But Microsoft are taking a different approach to providing a secure element on their Windows-based regular-computer platform. Here, this is in the form of keeping the Trusted Platform Module on the same piece of silicon as the computer’s main CPU “brain”.
Microsoft initially implemented a security-chip-within-CPU approach with their XBox platform as a digital-rights-management approach. Other manufacturers have implemented this approach in some form or another for their computing devices such as Samsung implementing in the latest Galaxy S smartphones or Apple implementing it as the T2 security chip within newer Macintosh regular computers. There is even an Internet-of-Things platform known as the Azure Sphere which implements the “security-chip-within-CPU” approach.
This approach works around the security risk of a person gaining physical access to a computer to exfiltrate encryption keys and sensitive data held within the Trusted Platform Module due to it being a separate chip from the main CPU. As well, before Microsoft announced the Pluton design, they subjected it to many security tests including stress-tests so that it doesn’t haunt them with the same kind of weaknesses that affect the Apple T2 security chip which was launched in 2017.
Intel, AMD and Qualcomm who design and make CPUs for Windows-based regular computers have worked with Microsoft to finalise this “security-chip-within-CPU” design. Here, they will offer it in subsequent x86-based and ARM-based CPU designs.
The TPM application-programming-interface “hooks” will stay the same as far as Windows and application-software development is concerned. This means that there is no need to rewrite Windows or any security software to take advantage of this chipset design. The Microsoft Pluton approach will benefit from “over-the-air” software updates which, for Windows users, will come as part of the “Patch Tuesday” update cycle.

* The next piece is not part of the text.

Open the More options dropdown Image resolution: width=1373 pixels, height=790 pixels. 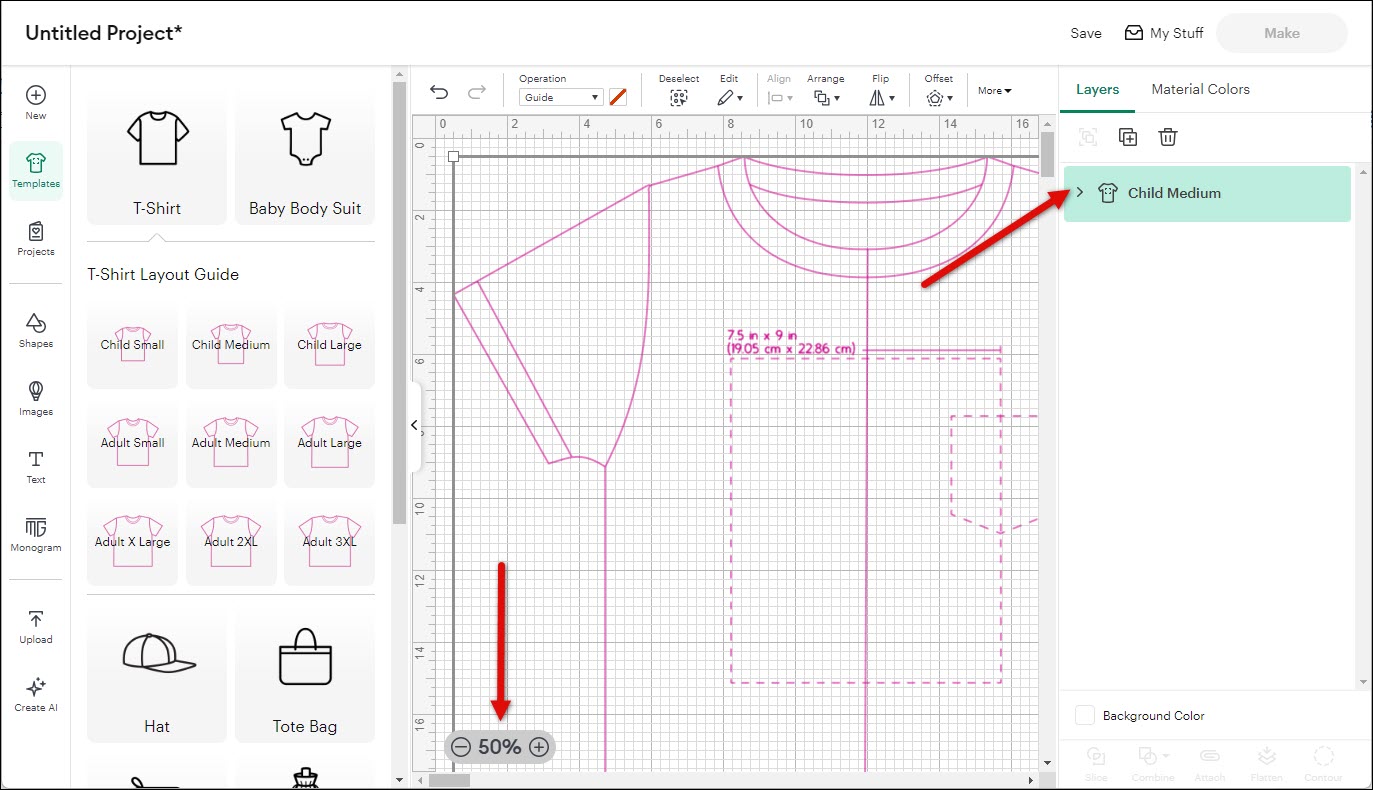pos(994,91)
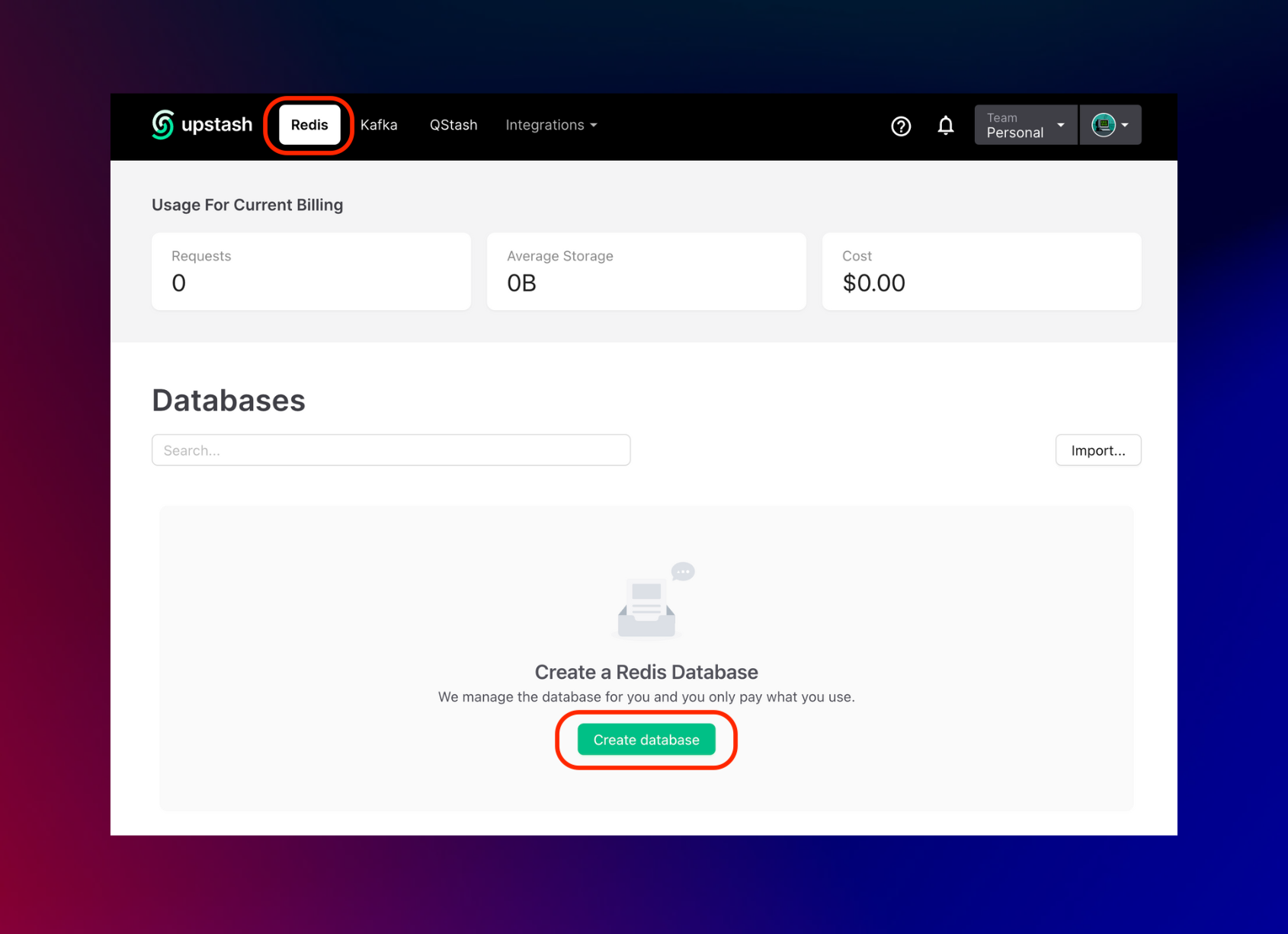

More users will stand to benefit from “secure-element” computing including those who custom-build their computer systems or buy “white-label” desktop computer systems from independent computer stores.
As well, Linux users will stand to benefit due to efforts to make this open-source and available to that operating-system platform. In the same context, it could allow increasingly-secure computing to be part of the operating system and could open up standard secure computing approaches for Linux-derived “open-frame” computer platforms like Google’s ChromeOS or Android.
Here, the idea of a secure element integrated within a CPU chip die isn’t just for digital-rights-management anymore. It answers the common business and consumer need for stronger data security, user privacy, business confidentiality and operational robustness. There is also the goal of achieving secure computing from the local processing silicon to the cloud for online computing needs.
Microsoft hasn’t opened up regarding whether the Pluton trusted-computing design will be available to all silicon vendors or whether there are plans to open-source the design. But this could lead to an increasingly-robust secure-element approach for Windows and other computing platforms.